Edit the listing from the line with "Viewport: 640px width, 361px height." up to and including the line with "pos(685,458)", replacing "Instruction" with "Goal" and leaving everything else unchanged.

————

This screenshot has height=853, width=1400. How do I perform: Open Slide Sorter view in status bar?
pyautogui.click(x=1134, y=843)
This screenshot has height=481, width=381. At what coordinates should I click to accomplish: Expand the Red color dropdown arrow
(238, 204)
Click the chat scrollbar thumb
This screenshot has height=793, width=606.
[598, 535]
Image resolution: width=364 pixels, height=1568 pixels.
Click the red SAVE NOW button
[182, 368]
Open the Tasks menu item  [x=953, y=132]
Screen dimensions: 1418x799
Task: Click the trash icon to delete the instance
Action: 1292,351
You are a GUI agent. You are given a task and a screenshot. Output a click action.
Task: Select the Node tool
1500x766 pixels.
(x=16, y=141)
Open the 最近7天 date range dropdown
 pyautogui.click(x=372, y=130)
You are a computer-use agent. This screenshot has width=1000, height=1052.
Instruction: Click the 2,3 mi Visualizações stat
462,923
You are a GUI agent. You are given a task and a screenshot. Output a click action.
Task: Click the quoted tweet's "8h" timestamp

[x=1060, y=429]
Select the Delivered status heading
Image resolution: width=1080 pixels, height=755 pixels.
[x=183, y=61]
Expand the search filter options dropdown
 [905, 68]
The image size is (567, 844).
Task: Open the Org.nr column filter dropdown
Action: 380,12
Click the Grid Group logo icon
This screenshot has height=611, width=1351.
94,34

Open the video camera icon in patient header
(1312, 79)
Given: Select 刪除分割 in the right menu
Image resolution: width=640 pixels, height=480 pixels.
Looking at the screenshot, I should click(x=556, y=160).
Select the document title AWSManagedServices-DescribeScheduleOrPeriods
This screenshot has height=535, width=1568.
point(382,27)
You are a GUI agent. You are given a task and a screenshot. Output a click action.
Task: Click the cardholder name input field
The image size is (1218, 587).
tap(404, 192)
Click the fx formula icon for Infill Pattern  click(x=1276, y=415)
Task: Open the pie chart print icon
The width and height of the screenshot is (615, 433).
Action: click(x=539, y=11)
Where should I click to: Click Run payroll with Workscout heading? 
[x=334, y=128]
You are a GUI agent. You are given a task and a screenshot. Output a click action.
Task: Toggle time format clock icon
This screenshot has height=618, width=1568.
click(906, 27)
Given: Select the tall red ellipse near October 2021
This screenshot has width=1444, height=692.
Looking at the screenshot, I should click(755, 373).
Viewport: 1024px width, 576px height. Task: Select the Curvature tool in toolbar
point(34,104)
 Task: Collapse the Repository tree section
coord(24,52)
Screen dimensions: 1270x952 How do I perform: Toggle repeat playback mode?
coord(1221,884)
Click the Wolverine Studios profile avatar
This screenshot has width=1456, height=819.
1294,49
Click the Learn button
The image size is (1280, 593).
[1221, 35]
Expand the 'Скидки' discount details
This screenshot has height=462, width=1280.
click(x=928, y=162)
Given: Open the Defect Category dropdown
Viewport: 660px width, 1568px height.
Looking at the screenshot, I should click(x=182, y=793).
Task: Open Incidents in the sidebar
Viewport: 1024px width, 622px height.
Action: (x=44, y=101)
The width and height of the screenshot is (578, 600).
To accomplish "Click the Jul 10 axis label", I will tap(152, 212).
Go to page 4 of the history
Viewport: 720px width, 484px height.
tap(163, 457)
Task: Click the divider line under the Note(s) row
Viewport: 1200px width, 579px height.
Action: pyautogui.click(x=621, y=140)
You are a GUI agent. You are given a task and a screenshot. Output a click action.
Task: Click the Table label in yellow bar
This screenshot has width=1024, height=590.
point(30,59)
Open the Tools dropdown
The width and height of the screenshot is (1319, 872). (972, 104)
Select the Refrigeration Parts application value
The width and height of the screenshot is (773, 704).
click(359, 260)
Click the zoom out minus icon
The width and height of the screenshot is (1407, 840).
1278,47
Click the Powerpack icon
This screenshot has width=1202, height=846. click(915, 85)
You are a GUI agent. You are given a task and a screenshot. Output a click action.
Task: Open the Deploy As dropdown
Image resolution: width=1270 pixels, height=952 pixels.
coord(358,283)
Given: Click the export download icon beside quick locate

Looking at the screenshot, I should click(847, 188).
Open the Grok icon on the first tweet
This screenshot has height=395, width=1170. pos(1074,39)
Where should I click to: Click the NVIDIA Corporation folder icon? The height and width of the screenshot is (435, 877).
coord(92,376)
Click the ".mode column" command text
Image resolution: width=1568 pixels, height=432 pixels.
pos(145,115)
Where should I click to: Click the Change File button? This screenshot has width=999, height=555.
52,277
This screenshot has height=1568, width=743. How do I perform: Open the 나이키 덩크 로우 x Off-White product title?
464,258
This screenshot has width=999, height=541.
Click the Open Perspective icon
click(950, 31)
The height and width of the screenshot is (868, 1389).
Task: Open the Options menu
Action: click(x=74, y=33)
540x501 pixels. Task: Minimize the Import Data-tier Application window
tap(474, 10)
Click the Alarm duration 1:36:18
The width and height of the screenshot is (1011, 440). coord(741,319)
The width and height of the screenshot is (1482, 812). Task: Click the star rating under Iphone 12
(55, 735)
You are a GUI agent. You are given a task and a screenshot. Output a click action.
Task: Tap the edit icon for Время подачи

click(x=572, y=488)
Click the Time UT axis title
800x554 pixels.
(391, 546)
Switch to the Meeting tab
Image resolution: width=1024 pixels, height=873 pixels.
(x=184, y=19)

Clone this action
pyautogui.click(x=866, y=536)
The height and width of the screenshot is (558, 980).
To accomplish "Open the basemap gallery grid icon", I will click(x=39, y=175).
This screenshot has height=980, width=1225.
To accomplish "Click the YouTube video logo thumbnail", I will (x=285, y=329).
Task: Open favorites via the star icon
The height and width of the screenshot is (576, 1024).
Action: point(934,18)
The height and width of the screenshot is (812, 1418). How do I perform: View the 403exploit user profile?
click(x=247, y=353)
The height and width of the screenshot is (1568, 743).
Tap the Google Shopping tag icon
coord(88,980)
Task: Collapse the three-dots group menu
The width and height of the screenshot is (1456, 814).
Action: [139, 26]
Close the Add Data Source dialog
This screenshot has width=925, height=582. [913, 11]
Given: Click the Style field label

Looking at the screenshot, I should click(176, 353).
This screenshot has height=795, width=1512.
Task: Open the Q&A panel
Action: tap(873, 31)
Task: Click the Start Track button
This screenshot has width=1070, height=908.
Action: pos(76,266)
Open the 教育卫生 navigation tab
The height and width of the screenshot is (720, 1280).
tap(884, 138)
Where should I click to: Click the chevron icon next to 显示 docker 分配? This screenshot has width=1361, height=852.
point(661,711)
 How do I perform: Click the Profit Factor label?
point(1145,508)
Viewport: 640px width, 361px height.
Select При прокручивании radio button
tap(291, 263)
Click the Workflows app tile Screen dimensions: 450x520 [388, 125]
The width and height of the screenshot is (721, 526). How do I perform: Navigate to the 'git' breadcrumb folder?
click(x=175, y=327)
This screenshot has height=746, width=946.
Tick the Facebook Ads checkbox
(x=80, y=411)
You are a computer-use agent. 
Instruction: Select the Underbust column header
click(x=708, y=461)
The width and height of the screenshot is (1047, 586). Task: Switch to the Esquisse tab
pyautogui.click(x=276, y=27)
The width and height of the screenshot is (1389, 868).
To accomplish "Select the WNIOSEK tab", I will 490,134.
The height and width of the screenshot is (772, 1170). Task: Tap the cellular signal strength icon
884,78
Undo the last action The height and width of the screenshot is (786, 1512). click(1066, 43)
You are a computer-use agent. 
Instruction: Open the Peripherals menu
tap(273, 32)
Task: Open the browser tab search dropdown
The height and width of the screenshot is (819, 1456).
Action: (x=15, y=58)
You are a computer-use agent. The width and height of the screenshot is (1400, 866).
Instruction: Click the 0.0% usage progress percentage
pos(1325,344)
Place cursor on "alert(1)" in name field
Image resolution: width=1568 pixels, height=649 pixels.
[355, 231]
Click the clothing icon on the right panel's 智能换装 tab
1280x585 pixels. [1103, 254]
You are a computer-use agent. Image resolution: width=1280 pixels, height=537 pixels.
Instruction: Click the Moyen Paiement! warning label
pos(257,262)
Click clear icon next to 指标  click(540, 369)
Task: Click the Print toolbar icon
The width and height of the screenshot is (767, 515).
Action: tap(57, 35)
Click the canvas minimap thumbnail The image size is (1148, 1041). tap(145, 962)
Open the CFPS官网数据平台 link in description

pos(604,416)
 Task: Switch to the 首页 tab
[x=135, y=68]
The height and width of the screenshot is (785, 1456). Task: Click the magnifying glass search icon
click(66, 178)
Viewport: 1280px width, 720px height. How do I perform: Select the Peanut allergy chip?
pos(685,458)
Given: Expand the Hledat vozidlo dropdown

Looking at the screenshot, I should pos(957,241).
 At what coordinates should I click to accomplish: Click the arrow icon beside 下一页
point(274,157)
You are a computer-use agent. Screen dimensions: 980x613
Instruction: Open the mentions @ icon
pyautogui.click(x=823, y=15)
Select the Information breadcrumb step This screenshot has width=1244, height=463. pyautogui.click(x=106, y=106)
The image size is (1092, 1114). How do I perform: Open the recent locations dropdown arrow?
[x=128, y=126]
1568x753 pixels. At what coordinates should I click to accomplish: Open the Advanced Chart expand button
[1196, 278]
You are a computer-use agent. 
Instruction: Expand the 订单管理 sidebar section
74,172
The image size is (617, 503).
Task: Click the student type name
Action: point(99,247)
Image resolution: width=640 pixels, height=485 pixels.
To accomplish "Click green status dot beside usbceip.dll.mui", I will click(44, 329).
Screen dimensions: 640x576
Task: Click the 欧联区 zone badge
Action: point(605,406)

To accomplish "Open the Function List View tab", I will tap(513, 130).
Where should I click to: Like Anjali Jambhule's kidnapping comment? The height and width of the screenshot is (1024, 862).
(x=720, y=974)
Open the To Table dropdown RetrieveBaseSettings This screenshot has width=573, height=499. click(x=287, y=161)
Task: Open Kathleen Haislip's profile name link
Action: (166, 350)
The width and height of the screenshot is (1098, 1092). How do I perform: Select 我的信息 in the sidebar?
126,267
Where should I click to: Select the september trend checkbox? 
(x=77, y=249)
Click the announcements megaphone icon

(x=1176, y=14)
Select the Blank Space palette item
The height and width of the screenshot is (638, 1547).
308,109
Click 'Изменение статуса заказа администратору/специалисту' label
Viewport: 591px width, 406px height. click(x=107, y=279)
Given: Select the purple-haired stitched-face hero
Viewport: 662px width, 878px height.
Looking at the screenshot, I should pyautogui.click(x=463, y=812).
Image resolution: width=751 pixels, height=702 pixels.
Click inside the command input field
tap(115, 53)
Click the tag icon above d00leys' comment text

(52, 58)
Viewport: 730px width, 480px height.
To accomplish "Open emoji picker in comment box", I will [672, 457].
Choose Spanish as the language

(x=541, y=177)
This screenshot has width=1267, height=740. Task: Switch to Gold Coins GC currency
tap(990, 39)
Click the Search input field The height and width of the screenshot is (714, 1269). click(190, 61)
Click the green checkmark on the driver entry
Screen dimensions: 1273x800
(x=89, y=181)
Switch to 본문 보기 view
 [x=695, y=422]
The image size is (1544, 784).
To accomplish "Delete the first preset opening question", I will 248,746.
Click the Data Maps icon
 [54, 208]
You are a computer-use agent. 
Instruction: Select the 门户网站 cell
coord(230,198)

————

**CORRECT ANSWER**
Viewport: 640px width, 361px height.
Select При прокручивании radio button
tap(291, 263)
Click the Workflows app tile Screen dimensions: 450x520 [388, 125]
The width and height of the screenshot is (721, 526). How do I perform: Navigate to the 'git' breadcrumb folder?
click(x=175, y=327)
This screenshot has height=746, width=946.
Tick the Facebook Ads checkbox
(x=80, y=411)
You are a computer-use agent. 
Goal: Select the Underbust column header
click(x=708, y=461)
The width and height of the screenshot is (1047, 586). Task: Switch to the Esquisse tab
pyautogui.click(x=276, y=27)
The width and height of the screenshot is (1389, 868).
To accomplish "Select the WNIOSEK tab", I will 490,134.
The height and width of the screenshot is (772, 1170). Task: Tap the cellular signal strength icon
884,78
Undo the last action The height and width of the screenshot is (786, 1512). click(1066, 43)
You are a computer-use agent. 
Goal: Open the Peripherals menu
tap(273, 32)
Task: Open the browser tab search dropdown
The height and width of the screenshot is (819, 1456).
Action: (x=15, y=58)
You are a computer-use agent. The width and height of the screenshot is (1400, 866).
Goal: Click the 0.0% usage progress percentage
pos(1325,344)
Place cursor on "alert(1)" in name field
Image resolution: width=1568 pixels, height=649 pixels.
[355, 231]
Click the clothing icon on the right panel's 智能换装 tab
1280x585 pixels. [1103, 254]
You are a computer-use agent. Image resolution: width=1280 pixels, height=537 pixels.
Goal: Click the Moyen Paiement! warning label
pos(257,262)
Click clear icon next to 指标  click(540, 369)
Task: Click the Print toolbar icon
The width and height of the screenshot is (767, 515).
Action: tap(57, 35)
Click the canvas minimap thumbnail The image size is (1148, 1041). tap(145, 962)
Open the CFPS官网数据平台 link in description

pos(604,416)
 Task: Switch to the 首页 tab
[x=135, y=68]
The height and width of the screenshot is (785, 1456). Task: Click the magnifying glass search icon
click(66, 178)
Viewport: 1280px width, 720px height. How do I perform: Select the Peanut allergy chip?
pos(685,458)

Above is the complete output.